◆ WHAT TO WORK ON
Transcribe the listing that follows exactly, from its first line to its last.

----

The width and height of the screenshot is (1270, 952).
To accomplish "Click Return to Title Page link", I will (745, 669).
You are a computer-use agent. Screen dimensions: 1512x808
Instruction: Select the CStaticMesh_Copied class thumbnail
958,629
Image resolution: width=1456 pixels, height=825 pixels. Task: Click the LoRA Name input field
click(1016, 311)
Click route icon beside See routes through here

----

◆ RESULT FOR THIS EXERCISE
The width and height of the screenshot is (1270, 952).
To accomplish "Click Return to Title Page link", I will (745, 669).
You are a computer-use agent. Screen dimensions: 1512x808
Instruction: Select the CStaticMesh_Copied class thumbnail
958,629
Image resolution: width=1456 pixels, height=825 pixels. Task: Click the LoRA Name input field
click(1016, 311)
Click route icon beside See routes through here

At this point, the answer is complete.